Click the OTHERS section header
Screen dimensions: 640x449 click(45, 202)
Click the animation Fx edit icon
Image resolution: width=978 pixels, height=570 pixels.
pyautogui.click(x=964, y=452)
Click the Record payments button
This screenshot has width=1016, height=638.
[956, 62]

**Activity**.
Print only the lines running from the one with "Click the Record payments button" to the final line of the data above, each exactly as it appears.

**Task output**.
Click the Record payments button
This screenshot has width=1016, height=638.
[956, 62]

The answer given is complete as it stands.